**Exercise prompt**
Check every line of the data for the word "computer", and copy those that have it.

*** Opening of Extracted records ***

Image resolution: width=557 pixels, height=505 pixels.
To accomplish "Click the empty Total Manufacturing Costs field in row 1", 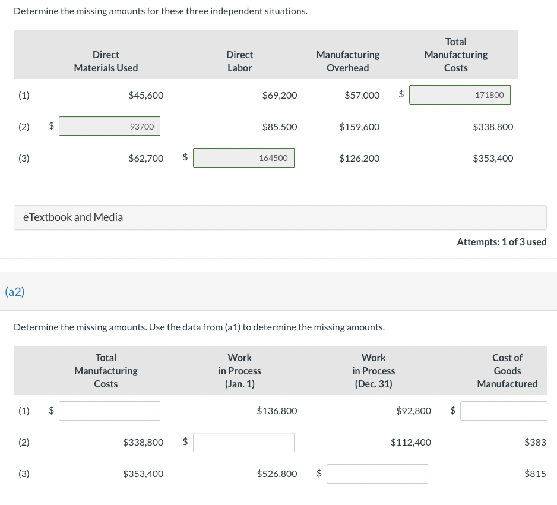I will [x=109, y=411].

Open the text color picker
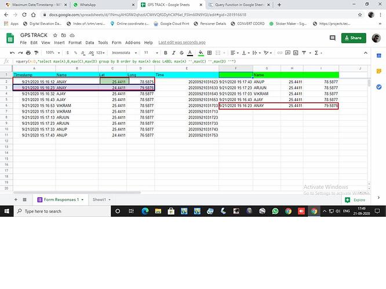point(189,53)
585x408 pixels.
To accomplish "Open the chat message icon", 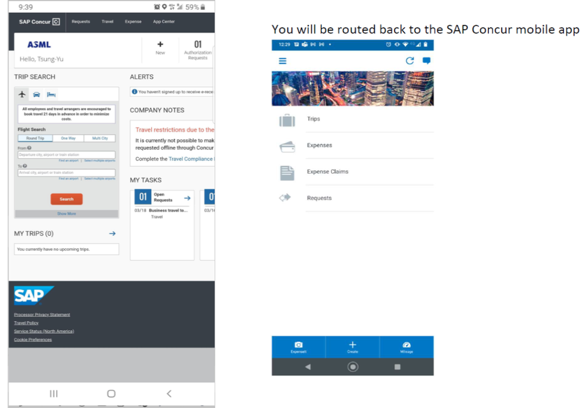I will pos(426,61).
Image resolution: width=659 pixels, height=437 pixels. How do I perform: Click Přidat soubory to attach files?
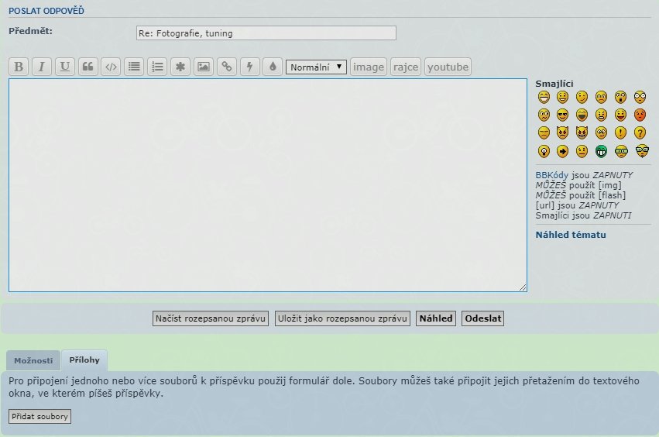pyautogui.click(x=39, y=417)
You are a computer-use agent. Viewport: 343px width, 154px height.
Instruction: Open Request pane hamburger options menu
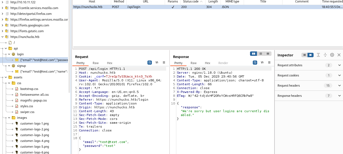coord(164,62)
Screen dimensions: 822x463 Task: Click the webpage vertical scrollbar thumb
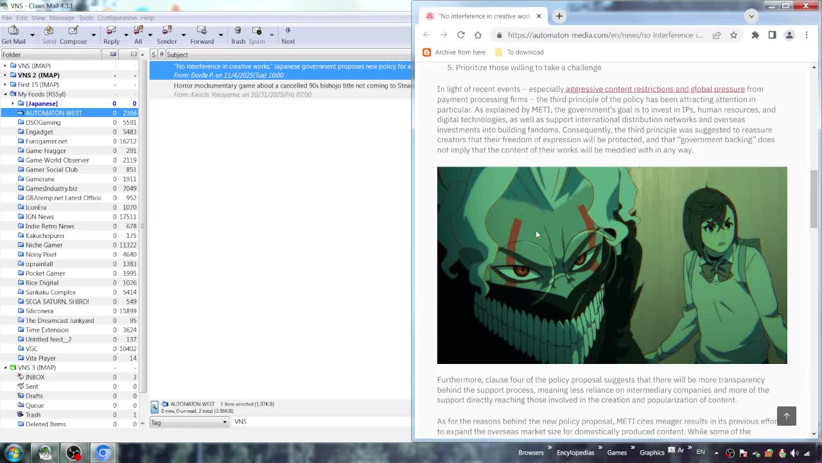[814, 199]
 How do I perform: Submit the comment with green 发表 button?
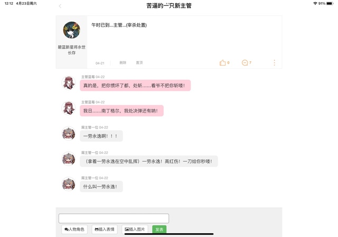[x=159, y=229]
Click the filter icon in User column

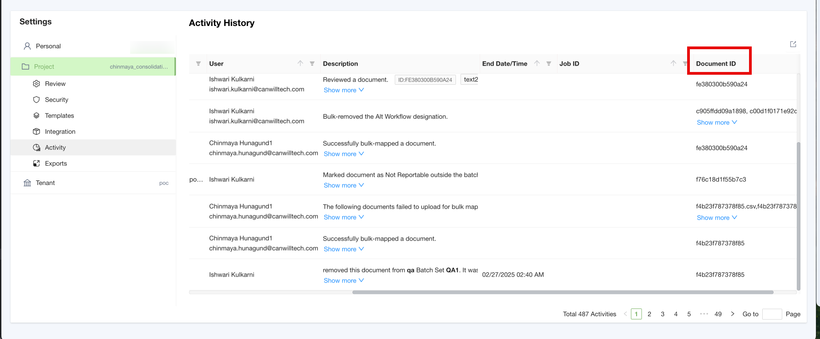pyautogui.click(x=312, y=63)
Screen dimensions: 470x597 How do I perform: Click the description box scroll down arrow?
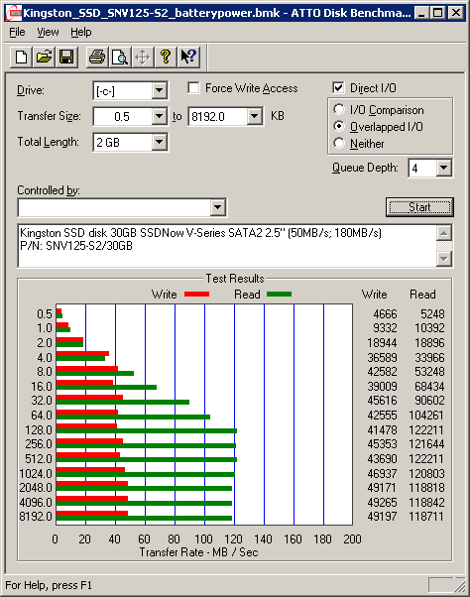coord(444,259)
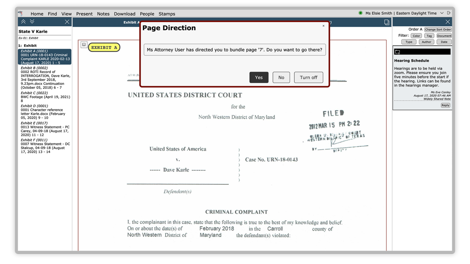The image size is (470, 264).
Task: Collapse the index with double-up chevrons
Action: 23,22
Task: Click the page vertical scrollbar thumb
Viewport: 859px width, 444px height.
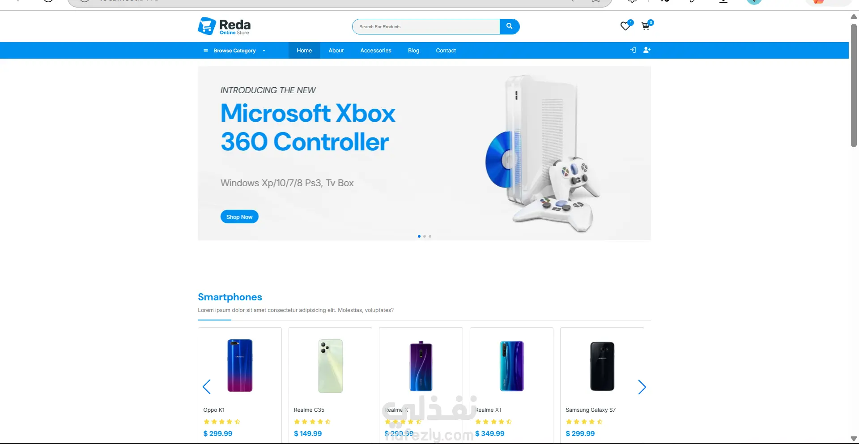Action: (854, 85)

*** Close of Extracted records ***
*** Opening of Extracted records ***

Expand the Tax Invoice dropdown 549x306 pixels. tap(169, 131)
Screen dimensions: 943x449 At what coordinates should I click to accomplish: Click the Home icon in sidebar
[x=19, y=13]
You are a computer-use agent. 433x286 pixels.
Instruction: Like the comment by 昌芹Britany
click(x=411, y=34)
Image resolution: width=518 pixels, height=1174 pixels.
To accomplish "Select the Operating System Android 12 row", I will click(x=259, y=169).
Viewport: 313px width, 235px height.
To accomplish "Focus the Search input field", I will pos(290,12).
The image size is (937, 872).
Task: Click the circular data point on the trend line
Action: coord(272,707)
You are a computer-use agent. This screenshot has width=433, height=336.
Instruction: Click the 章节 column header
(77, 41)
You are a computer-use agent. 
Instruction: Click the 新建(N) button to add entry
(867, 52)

*** Close of Extracted records ***
*** Opening of Extracted records ***

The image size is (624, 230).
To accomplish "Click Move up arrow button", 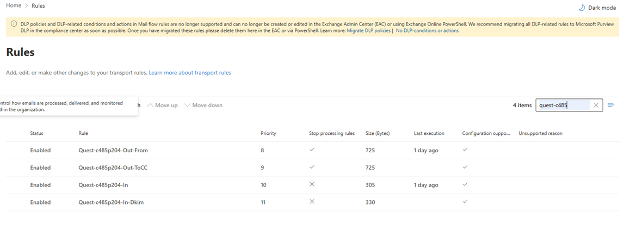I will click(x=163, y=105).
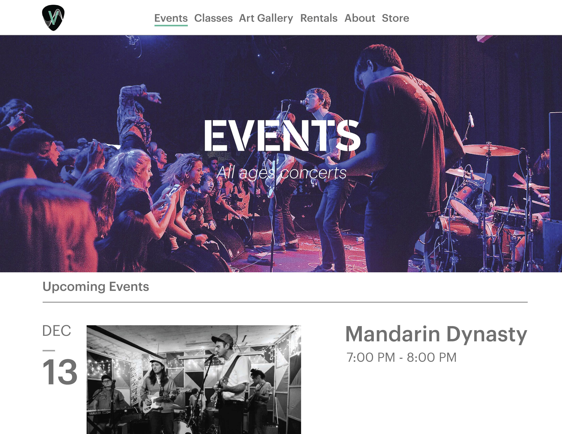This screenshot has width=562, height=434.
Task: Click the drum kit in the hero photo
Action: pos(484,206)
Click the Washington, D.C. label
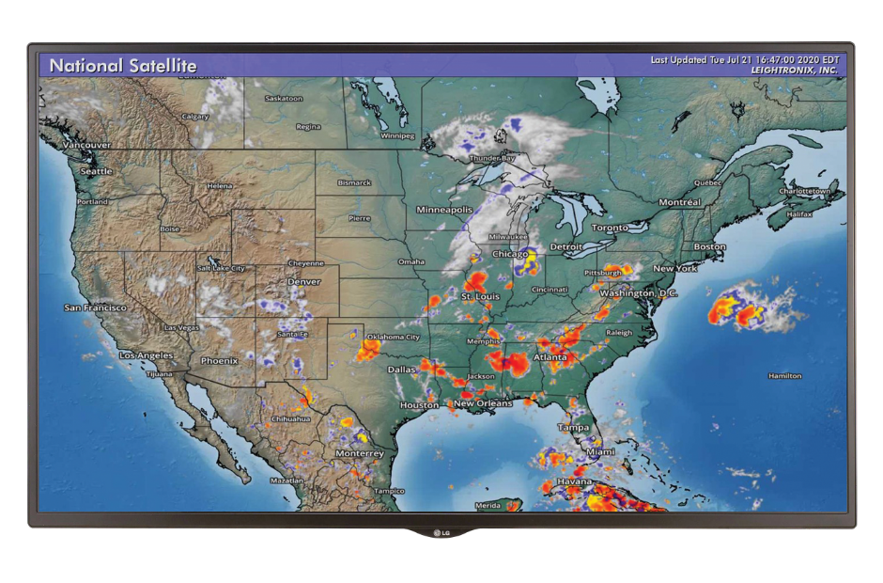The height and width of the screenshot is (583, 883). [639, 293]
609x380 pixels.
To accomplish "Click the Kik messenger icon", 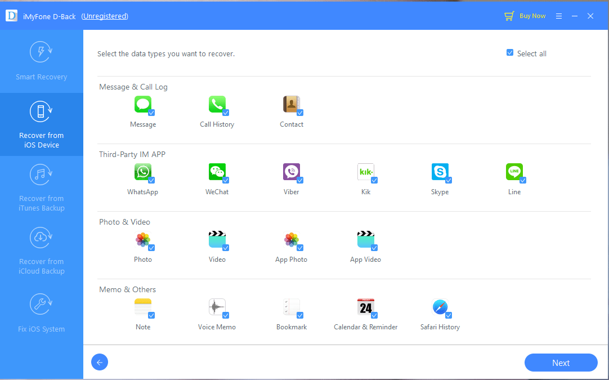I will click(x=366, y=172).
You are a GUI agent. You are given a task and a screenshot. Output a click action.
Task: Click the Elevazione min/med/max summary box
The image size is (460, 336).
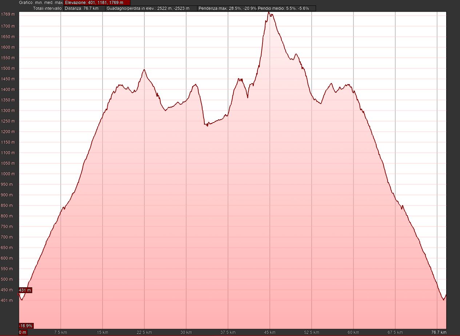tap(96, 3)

*** Close of Extracted records ***

**Expected answer**
You are a computer-use agent. Viewport: 343px width, 154px height.
You are a computer-use agent. 433x286 pixels.
You are a computer-use agent. This screenshot has width=433, height=336.
You are a computer-use agent. 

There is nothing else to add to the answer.